Listening to AM talk radio won't make me want to join the Moral Majority, but it may give me some insight into information that is totally disregarded by my normal news outlets.


Seeing both sides of the coin helps to remind me that it is *just* a coin.
(Alright, alright. So Sage of Perls of Wisdom I ain't. Somebody's *got* to be able to come up with a better chestnut than I did here! Help me out!)


Footnotes:

Keep in mind that even if you can't pick up "the other side's dastardly radio broadcasts" in your area, most are now available on that "great equalizer" the world-wide web. ( Why do I find it curious that although we're the most "interconnected" we've ever been, we're also the most divided we've ever been? Could the Civil War have been a result of radio? Oh, never mind.)

If you've got posters of George Bush on your wall, try listening to NPR (I use 'www.kqed.org/radio') or maybe even Google news.

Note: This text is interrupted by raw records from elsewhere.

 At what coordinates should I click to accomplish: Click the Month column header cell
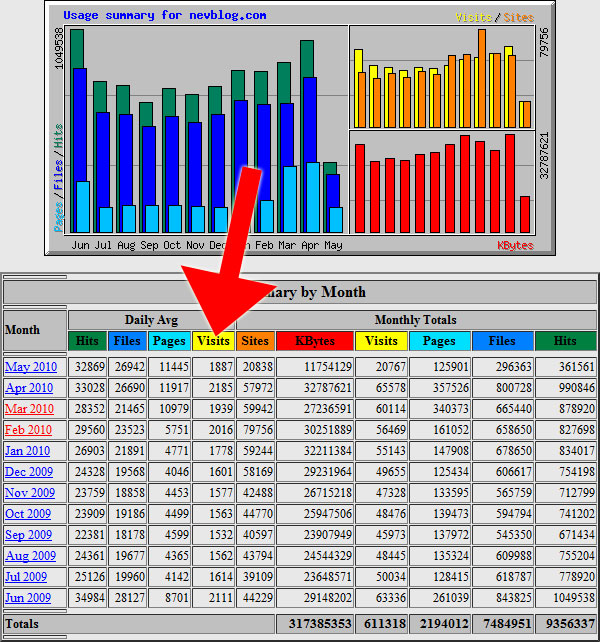click(x=23, y=330)
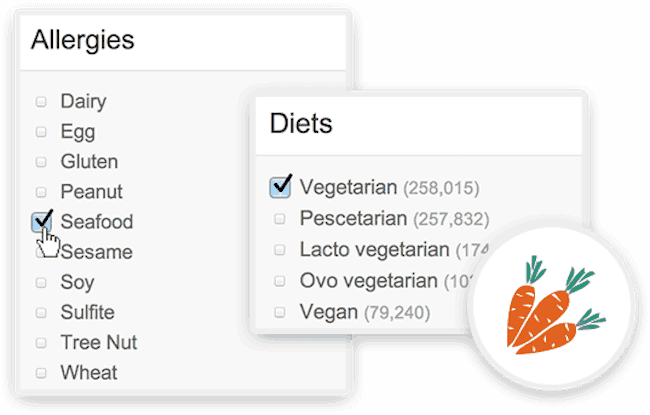The height and width of the screenshot is (415, 650).
Task: Check the Pescetarian diet checkbox
Action: 280,218
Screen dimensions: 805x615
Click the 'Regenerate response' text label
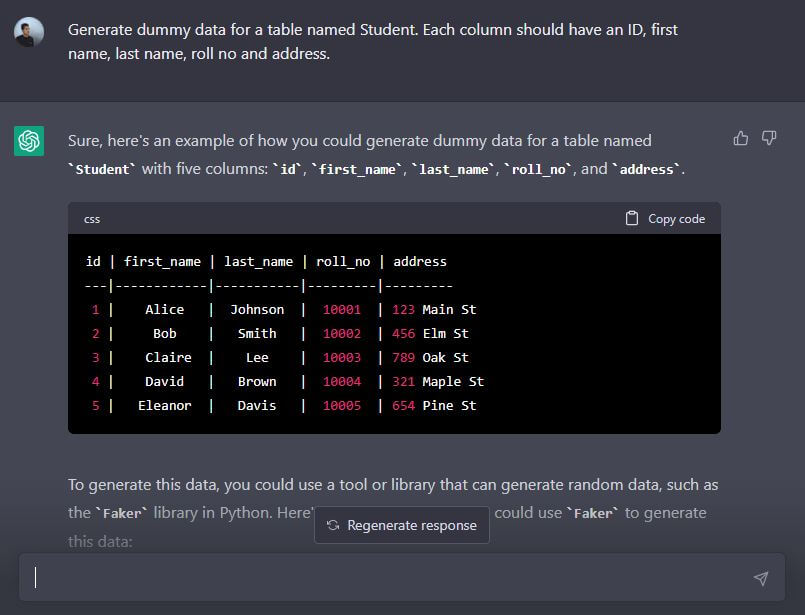[x=411, y=525]
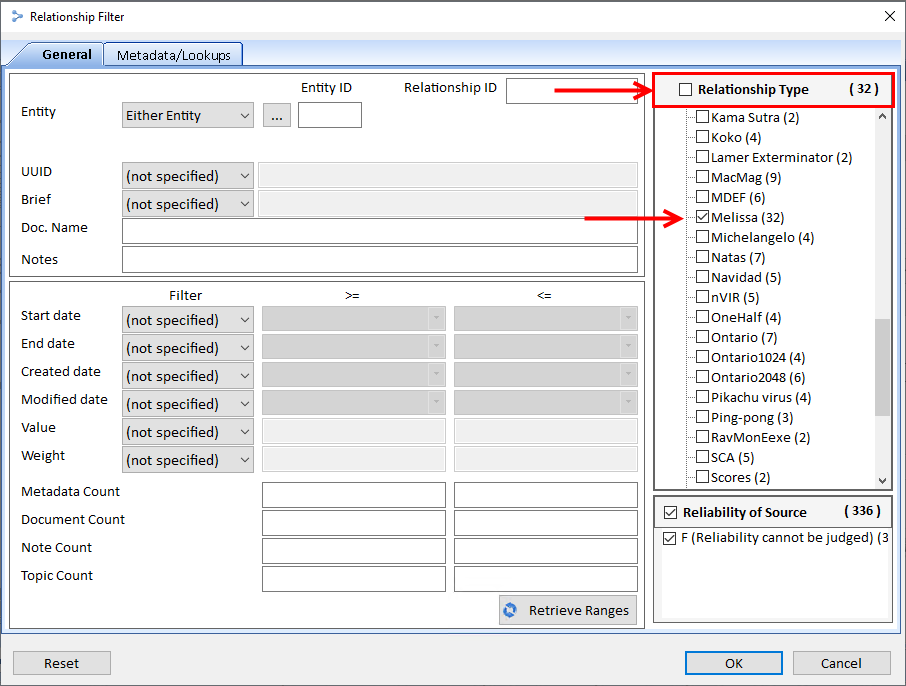The image size is (906, 686).
Task: Open the Start date filter dropdown
Action: point(187,320)
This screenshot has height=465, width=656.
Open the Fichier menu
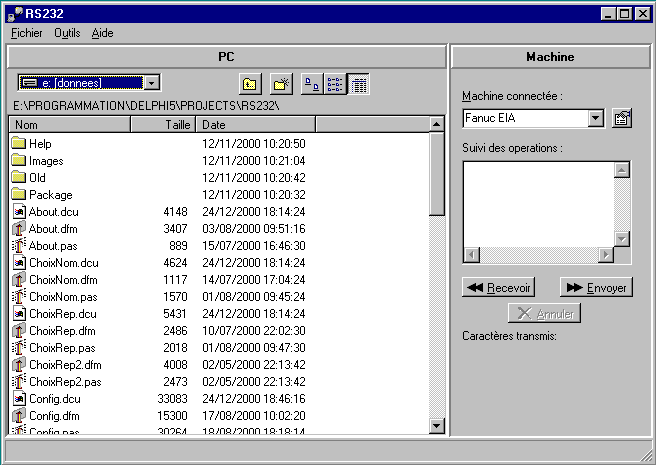point(27,33)
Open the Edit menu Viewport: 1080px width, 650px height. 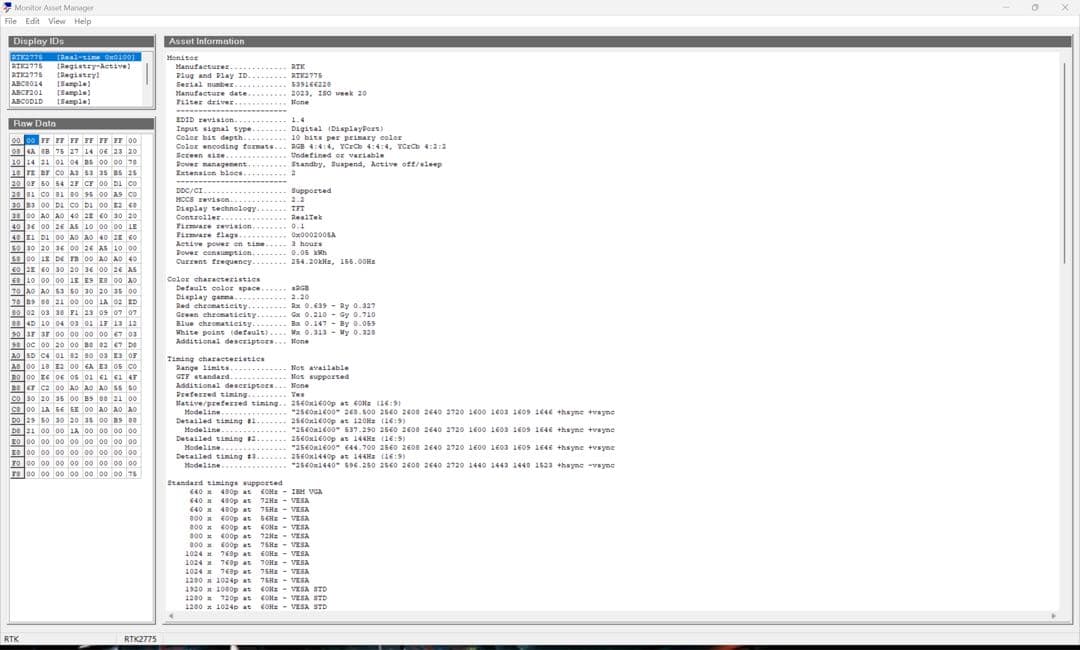click(x=33, y=21)
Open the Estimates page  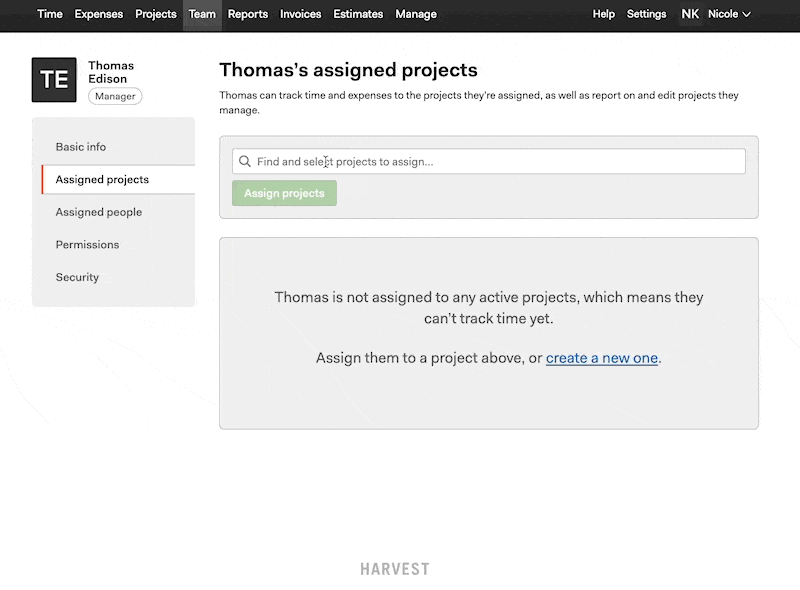tap(358, 14)
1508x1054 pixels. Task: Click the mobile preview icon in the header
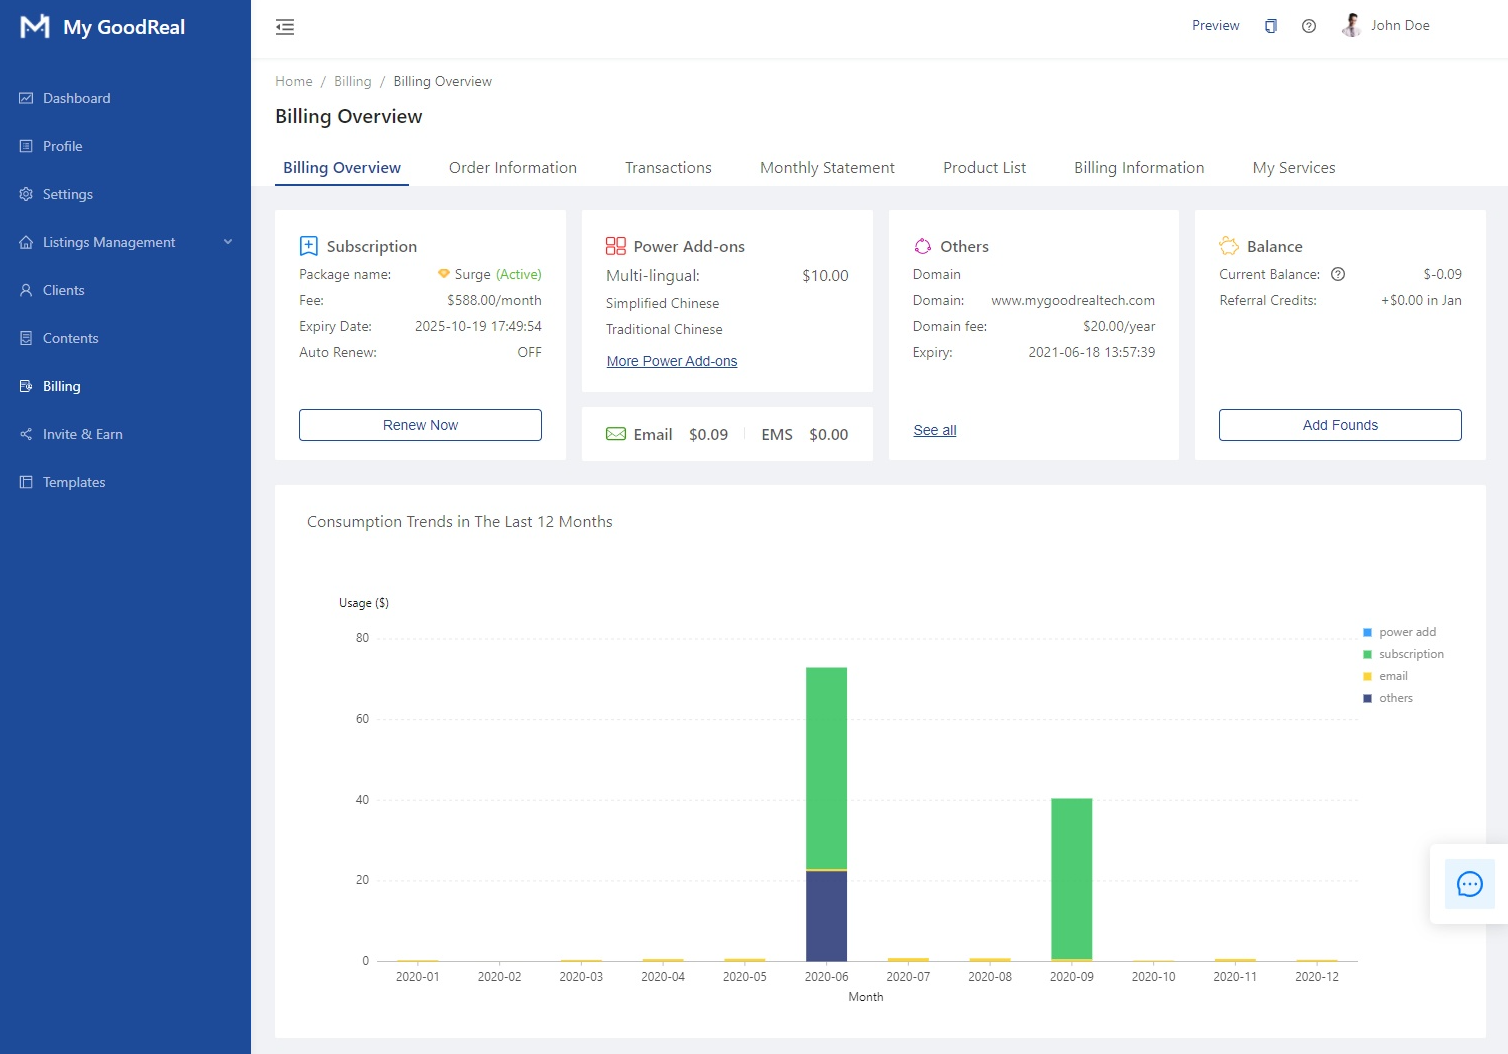[x=1270, y=25]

If you have posters of George Bush on your wall, only they've got bulls-eyes or cross-hairs painted on them, try listening to something more conservative, like Fox News ('http://www.foxnews.com/') or KGO AM
('http://www.kgoam810.com/listenlive.asp#')

Trust me, it's an interesting thing. We can easily see how the "other side" spins things. Once we learn how it works, we can then more easily see how "our side" spins things for *our* consumption.

Long story short: We need to avoid the path we're headed into. Fighting with each other (Rowandan machete, anyone?) is only detracting us from the real problem. I'm not yet sure what that problem is, but I'm guessing that it's not my friends, family and neighbors.

Lemme know what you find.

jas

Tuesday, October 19, 2004

American Taliban

I find it ironic that even within the span of the presidential administration that overthrew the Taliban, there are many who suggest that the answer to this nation's problems is more religion.

Would these same people support "In Shah Allah" in American presidential addresses with the same fervor they lend to government funding of faith-based initiatives?

What part of "separation of church and state" is so easily forgotten? Are the lessons learned from the Taliban's rule of Afghanistan already a lost memory?

Monday, October 18, 2004

Privatizing Social Security

Mr. Bush proclaims the answer to all of Social Security's problems will be solved by privitization. (Funny, I always thought the answer to Social Security's problems would have been to stop Congress from spending the money and filling the fund with IOUs)

What Mr. Bush neglects to mention is that circa 2000 -- when he was elected -- a majority of American's *did* have their retirment money invested in the market.

These multitudes by now have a very keen insight into the viability of that plan. Millions of cold-footed investors staying on the sidelines for the last 4 years lend support to this hypothesis. So do the millions now planning on working well past the retirement age they had so eagerly looked forward to only 48 months ago.

So... is privatizing Social Security the answer?

You mean again?

Recovering Conservative

"True" Conservatives (also known as Religious Conservatives) are well known for their adamant rejection of all forms of abortion.

Curiously, Conservatives are also well known for their adamant refusal to offer time or funds to feed, clothe, educate or board unwanted children. They also have no qualms with executing anyone declared guilty.

One friend explains that the unborn should be protected (as the borne apparently shouldn't) because they are untouched by sin.

Is it something in the air that makes an infant sinful? Curiously Arch Conservatives don't want to pay for pre-natal care of unwanted children either, so maybe the 'air' answer isn't right either.

A Tale of Two Liars

Two liars come to you asking for a job.

Liar #1 has worked for you the past 4 years and has done a poor job. He's not even started most of his projects and the one he did start is dreadfully off track. Arguably your company is worse off now that before you hired him. Liar #1 promises to do all he promised 4 years ago and more if you re-hire him.

Liar #2 regales you with different, but no less grandios lies as Liar #1.

Who do you hire?

If you were Liar #1, who do you think *your boss* would hire?